Trading firewood for deliveries: OB-GYN remembers health care in small-town Bend

Marlis Beier moved to Bend in 1983 and provided women’s health services, including delivering babies at St. Charles Bend, as an obstetrician and gynecologist for nearly two decades.

Having completed her medical training in inner-city Detroit, Beier said that at the time, “there wasn’t much I hadn’t seen or done.” So arriving in Bend, a sleepy mill-town with a population of fewer than 20,000, was a culture shock.

Indeed, bartering for health care services seems like a practice that went out of style long before the 1980s. Not in Bend, she said.

“When I first came to Bend it was a much smaller community,” she said. “As physicians and clinicians, we just took care of everybody. We didn’t ask how much money or insurance they had.”

On several occasions Beier received non-monetary forms of payment for her services, including a hand-woven embroidery for a hysterectomy, and eggs and firewood for delivering a baby.

One winter morning she was due to perform a scheduled Caesarean section on a patient at the hospital, but awoke to a fresh dumping of snow.

“That morning, our entire driveway was plowed by (the patient’s) husband,” she said. “He wanted to make sure I was there on time for his baby.”

Beier holds the distinction of performing the first-ever C-section on what was then the labor and delivery floor, the hospital’s fifth floor. Back then, she said, C-sections and anaesthesia took place on different floors.

She recalls a case in which a child inside its mother’s womb was barely clinging to life, and there were only minutes to act.

“There wasn’t enough time to get downstairs to perform the C-section or to get to anesthesia. So I did the first C-section ever done upstairs with a circumcision set and local anesthesia.”

She said she often sees this baby, now a grown man, around town. After Beier’s life-saving decision, she said C-sections were moved to the same floor as labor and delivery.

Beier, a founding physician of the still-thriving East Cascade Women’s Group, describes her career in women’s health as the “love of my life.”

“It’s such an honor to be part of people’s lives at such an intimate time.”

St. Charles chaplain witnessed the extraordinary happen every day

For years, Bill Danaher has provided spiritual care for patients and their families during their time at St. Charles.

As one of the health system’s long-time chaplains, Danaher said he has witnessed extraordinary acts of lifegiving by St. Charles caregivers every day, most of which went largely unnoticed.

“And they would look at it like another ordinary day,” he said. “There is tremendous need, and tremendous people working here to help meet those needs.”

St. Charles’ commitment to compassionate care, he said, is deeply rooted in its humble beginnings. The hospital was founded in 1918 on the banks of the Deschutes River by five Catholic nuns who made it their mission to care for all, or care for none.

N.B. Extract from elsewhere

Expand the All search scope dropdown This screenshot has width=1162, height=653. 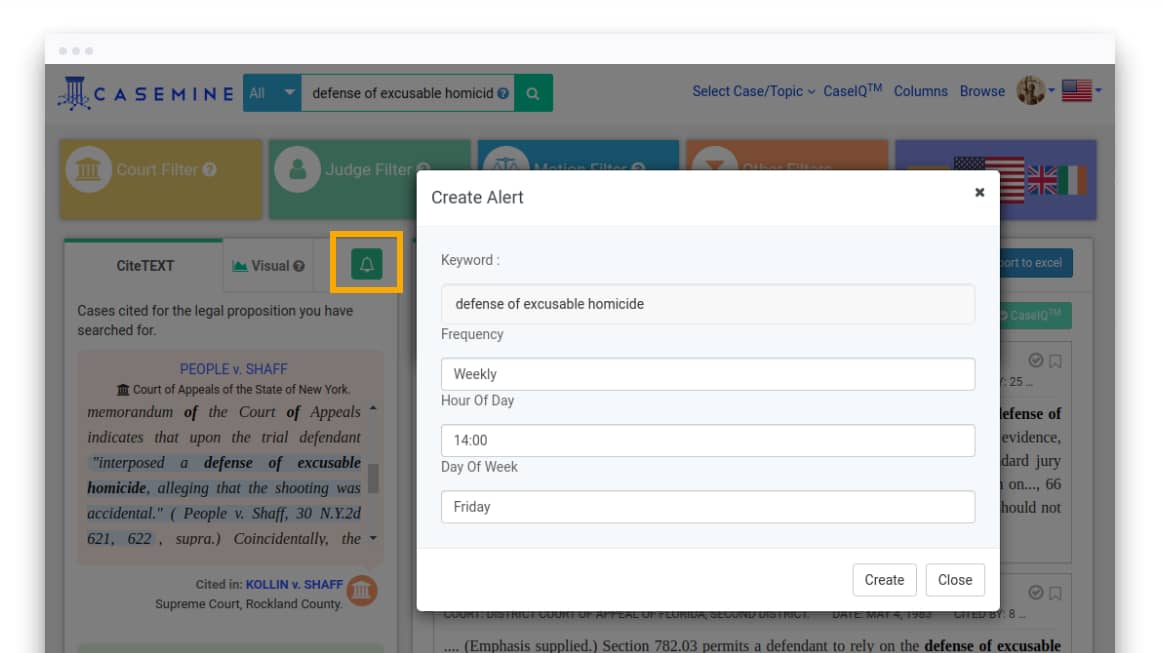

As the hospital and the community grew, the torch for compassionate care was passed to Sister Catherine Hellmann, possibly the most well-known and storied figure in St. Charles’ history.

Hellmann first arrived in Bend in 1948, and served as the hospital’s nursing supervisor for three years. After attending management school at the encouragement of her mother superior, Hellmann then returned to serve as CEO from 1969 to 1995. Hellmann was instrumental in the decision to move the hospital in the early 1970s from its cramped downtown location to it current location in east Bend.

Danaher recalls a light-hearted story that Hellmann shared with him regarding the old hospital’s fire escape plan.

“The plan was to use plywood boards and take a mattress with a patient on it, and slide them out of the hospital if it was on fire.”

One winter, when the boards were covered in snow and ice, Hellmann and another nurse decided to go for a joyride — using a bedpan to slide down the board. The fun ended quickly, says Danaher, when the nurse broke her arm.

Danaher compares the staff who worked at St. Charles during the Hellmann era to jet fighters. “They were just flying fast and low. They were here all weekend and late at night.”

Danaher said one evening Hellmann approached a staff member working late, typing away in the dark by herself.

“Sister Catherine asked: ‘What is it you can’t let go of? What are you missing in your life that you can’t live life? You better have a life outside of here, or you’ll have nothing to bring in here.’”

“Sister Catherine,” Danaher said, “was the epitome of the spirit that the founding nuns brought to this hospital — a spirit that continues today with so many people who work here, and will continue to work here long after I’m gone.”